On 10/17/23 14:28, Robert Haas wrote: > On Mon, Oct 16, 2023 at 5:21 PM David G. Johnston > <david.g.johnston@gmail.com> wrote: >> But no, by default, and probably so far as pg_basebackup is concerned, a server crash during backup results in requiring outside intervention in order to get the server to restart. > > Others may differ, but I think such a proposal is dead on arrival. As > Laurenz says, that's just reinventing one of the main problems with > exclusive backup mode.
I concur -- this proposal resurrects the issues we had with exclusive backups without solving the issues being debated elsewhere, e.g. torn reads of pg_control or users removing backup_label when they should not.
Thank you all for the feedback.
Admittedly I don't understand the problem of torn reads well enough to solve it here but I figured by moving the "must not remove" stuff out of backup_label and into pg_control the odds of it being removed from the backup and the backup still booting basically go to zero. I do agree that renaming backup_label to something like "recovery_stuff_do_not_delete.conf" probably does that just as well without the downside.

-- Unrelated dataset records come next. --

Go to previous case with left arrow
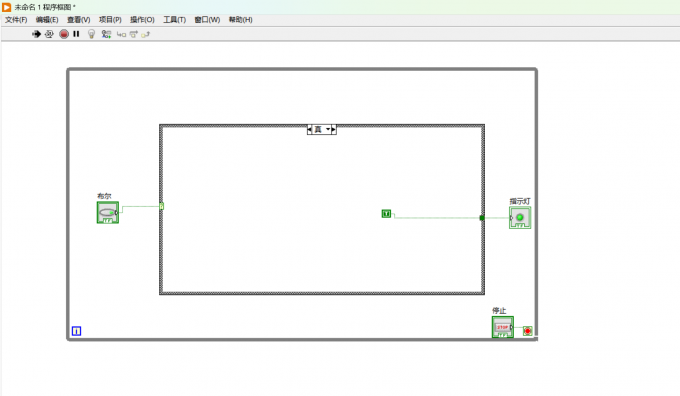Viewport: 680px width, 396px height. (x=309, y=129)
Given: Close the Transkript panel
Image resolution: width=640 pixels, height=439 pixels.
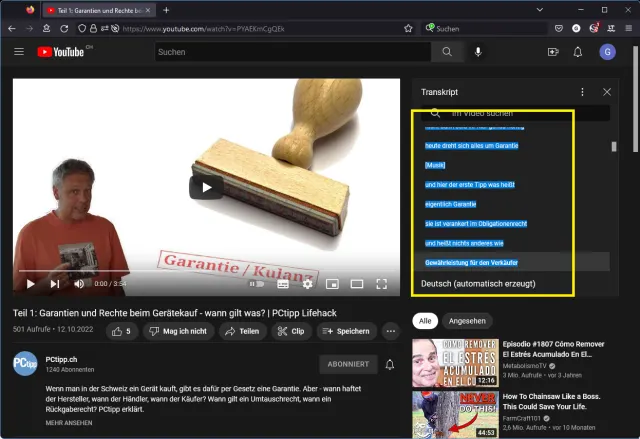Looking at the screenshot, I should pos(606,92).
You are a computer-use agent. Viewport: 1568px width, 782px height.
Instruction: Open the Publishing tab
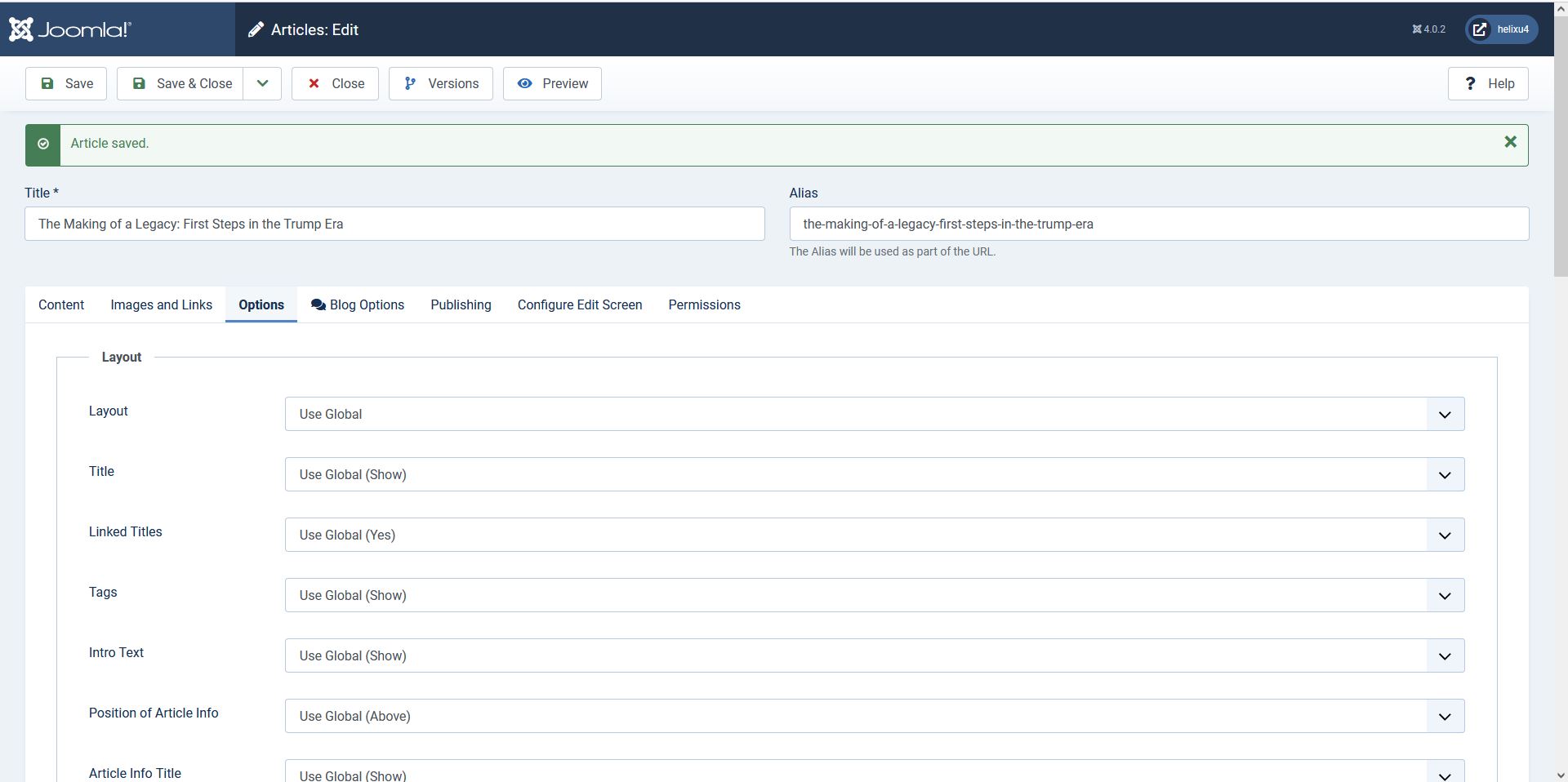461,304
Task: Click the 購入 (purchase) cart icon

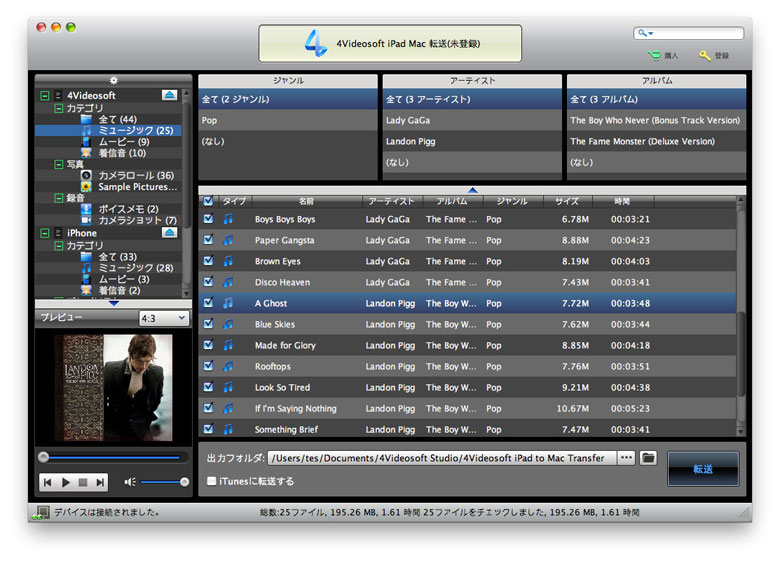Action: click(653, 56)
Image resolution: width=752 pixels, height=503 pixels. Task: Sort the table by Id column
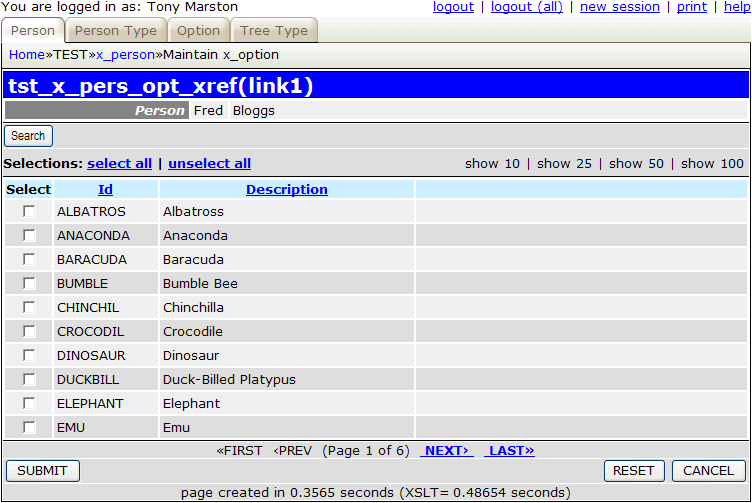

Placing a copy of all relevant files into pg_backup_metadata seems like a decent shield against accidents and a way to reliably self-document the backup even if the behavioral changes are not desired. Though doing that and handling multiple concurrent backups probably makes the cost too high to move away from relying just on documentation.
I suppose I'd consider having to add one file to the data directory to be an improvement over having to remove two of them - in terms of what it takes to recover from system failure during a backup.